Looking ahead into the next year of my life, I know I'll grow to be a better person. I'm using my voice more, and I know what I want to say with it. And, unlike the complicated, often unrealistic New Year's resolutions I normally set for myself, my 2016 resolutions are obtainable, practical, and all about being a healthier, happier me.


My 2016 resolutions
  • Eat better. I want to eat healthier food -- food that doesn't necessarily come in a box or a bag. Food that "spoils" because it hasn't been packed with unhealthy preservatives. I want to make plans for dinners, have fuller breakfasts. I want to eat food that's so good I'll become one of those annoying people who Instagram pictures of their meals because wow, avocado and scrambled eggs on toasts looks GOOD with a Valencia filter. Also, maybe every now and then, I'll stop down at my community gym and do a few minutes on the elliptical because I may be thin, but I am not in good shape.

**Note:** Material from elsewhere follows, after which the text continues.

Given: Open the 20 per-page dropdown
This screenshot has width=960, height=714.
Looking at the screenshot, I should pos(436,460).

  • Compliment people more. I'm getting better at this. Whenever I pass people on the street, I make a conscious decision to smile at all of them (unless the wind is especially nasty that day and distracting me). I'll often think to myself "Man, I love that girl's scarf" or "That guy has a great jacket," but I'll keep the thought to myself. Why? A simple, small compliment can mean the world to someone else. So strangers, friends, family... get ready to feel flattered. I've got some nice things to say about you, and I think you need to hear it. (Because, really. People need to start being actively nicer to one another.)

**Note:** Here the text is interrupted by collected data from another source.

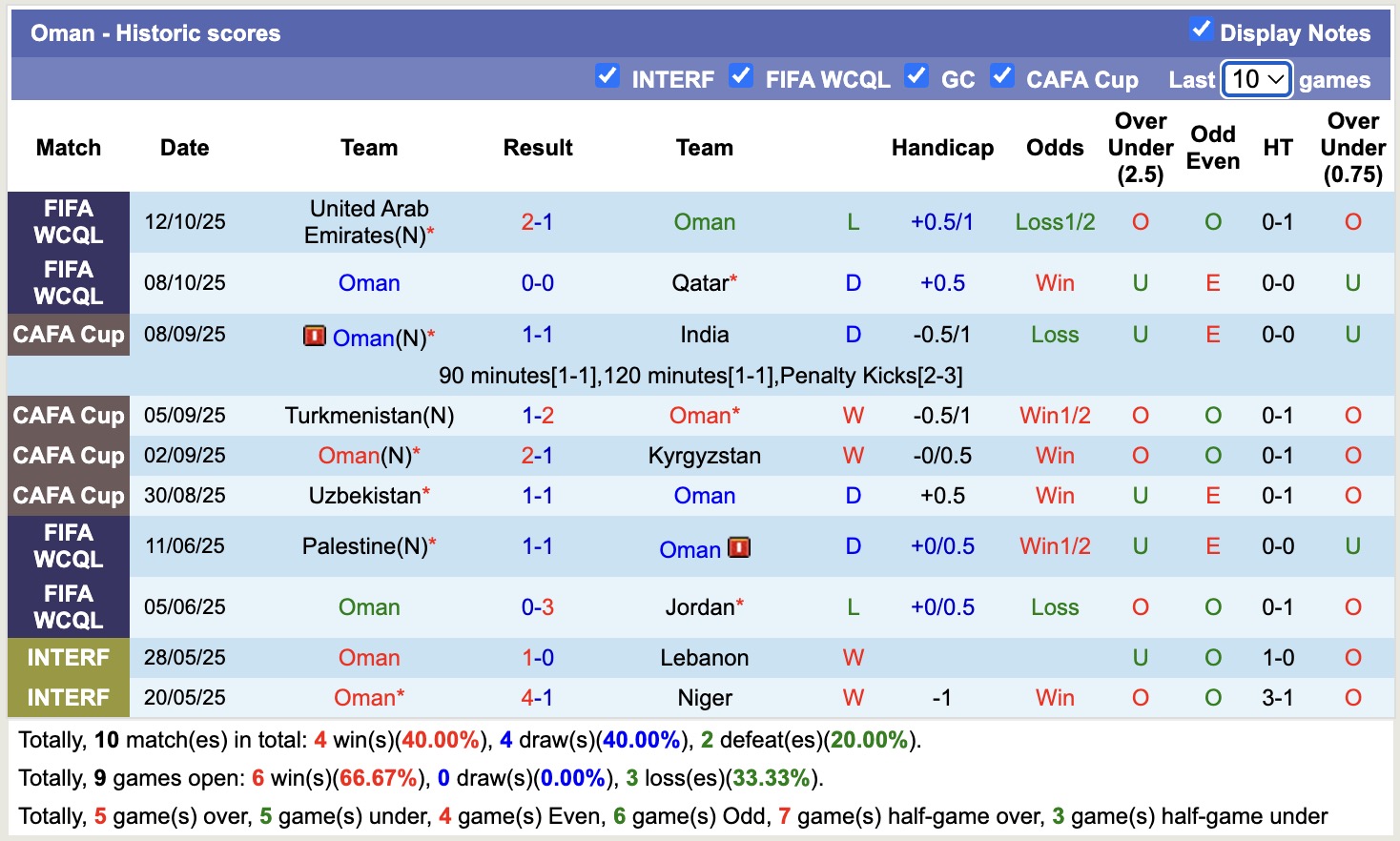
Task: Open the 0-3 result against Jordan
Action: [537, 607]
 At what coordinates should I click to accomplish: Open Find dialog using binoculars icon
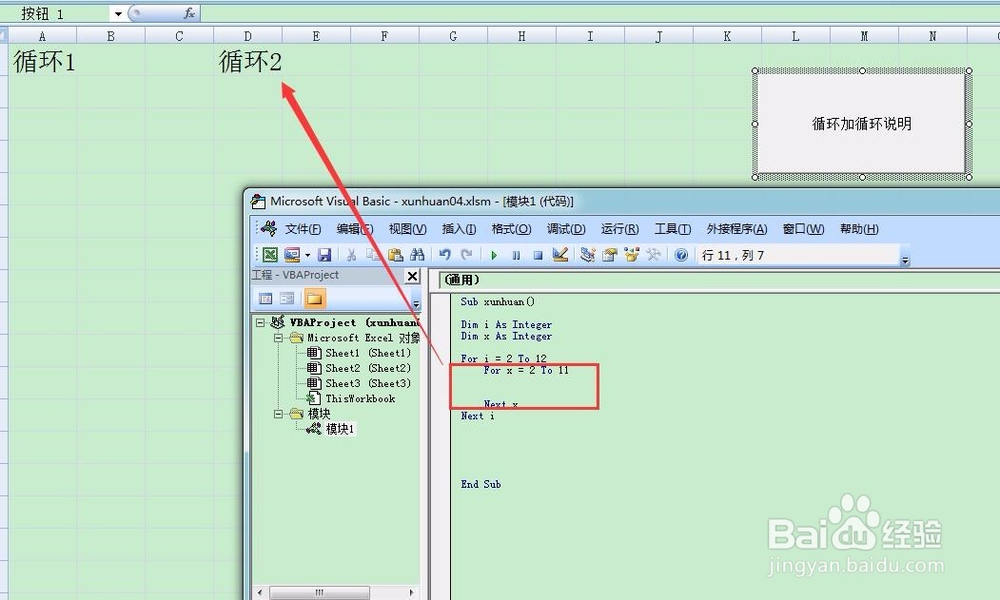click(416, 253)
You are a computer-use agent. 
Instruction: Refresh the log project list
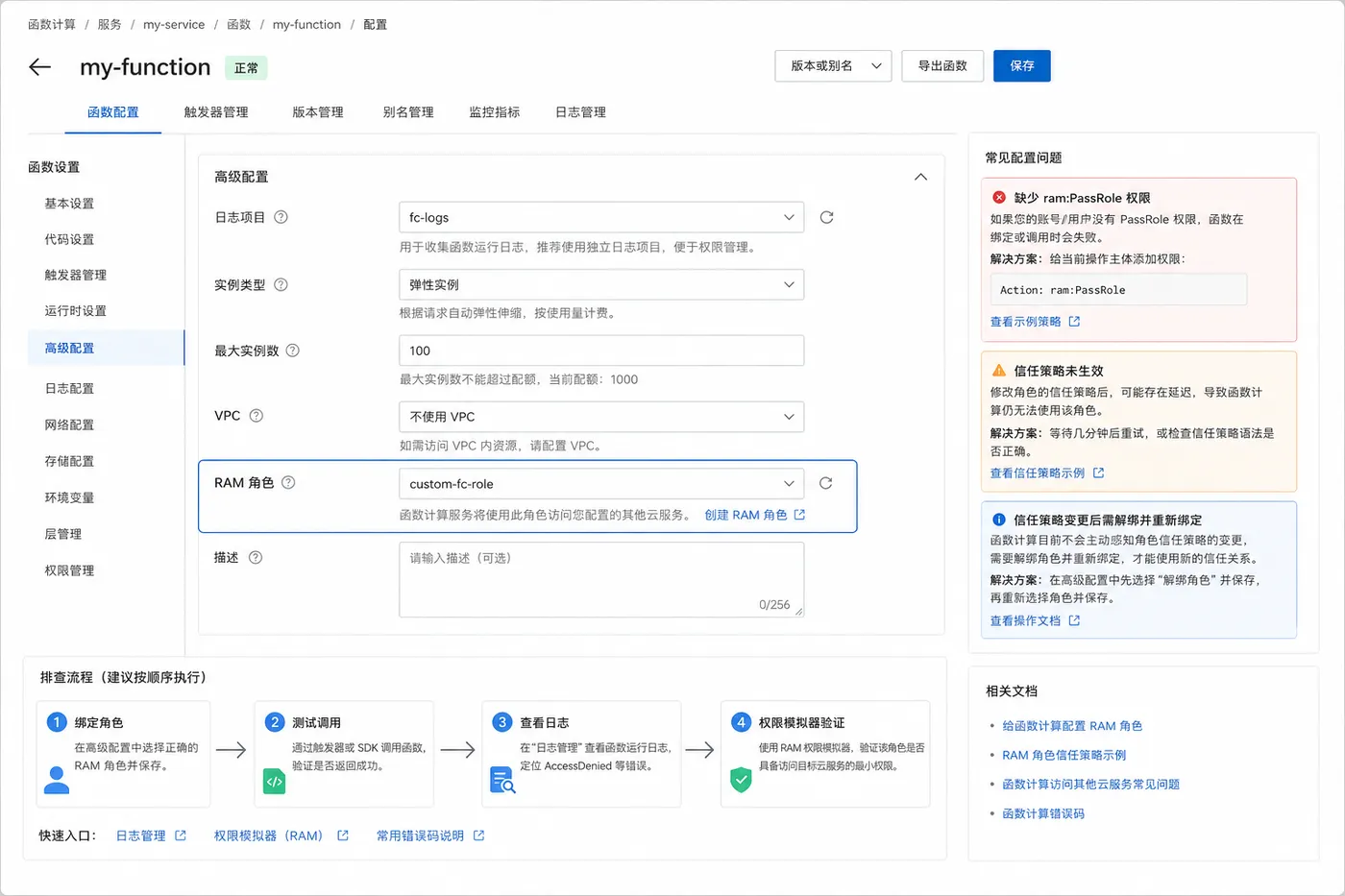826,218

  • Stop apologizing for things I'm not sorry for. I tend to say "yes," "please," and "sorry," a lot. I almost always agree to help someone out with something, even if I don't have the time. Please -- well, I don't want to cut that out of my vocabulary, even if I overuse it. And sorry? God, I apologize for everything. I apologize for bumping into inanimate objects. I apologize for sneezing. I apologize for my feelings or moments of anxiety. I'm through with that. I will never do something to intentionally offend someone, but I need to start retraining myself to accept that my feelings are valid, too, and not everything (or everyone) deserves an apology. This "stop apologizing" thing also applies to me valuing myself more and demanding respect. I want to go after the things I want and do so unapologetically because I deserve to be happy, too.
  • Pet all dogs. This one is very specific, but can be pulled back to a more broad resolution of "be happier." I want to indulge in what makes me happy and forget about the rest. I want to laugh and smile and find peace. Petting all dogs is just the perfect metaphor for that feeling, isn't it?
I don't know what 2016 will bring, but I have faith it's going to be something great. We deserve greatness this year, and happiness. Hopefully, we can all start being nicer to one another. I want to be proud of what I will accomplish, and proud of what the person next to me is accomplishing, too. We may all be going at different paces -- what looks like success to me may be completely different than what looks like success to you -- but let's all encourage one another no matter what.

In 2016, I want to share more of myself with others. I want to speak out more about things that are important to me, like mental health awareness, or how I deal with celiac disease, or what it's like figuring out how to feel important in my adult life. I'm practicing better social consciousness and learning more every day. It feels good; I feel good.

What does 2016 have in store for you?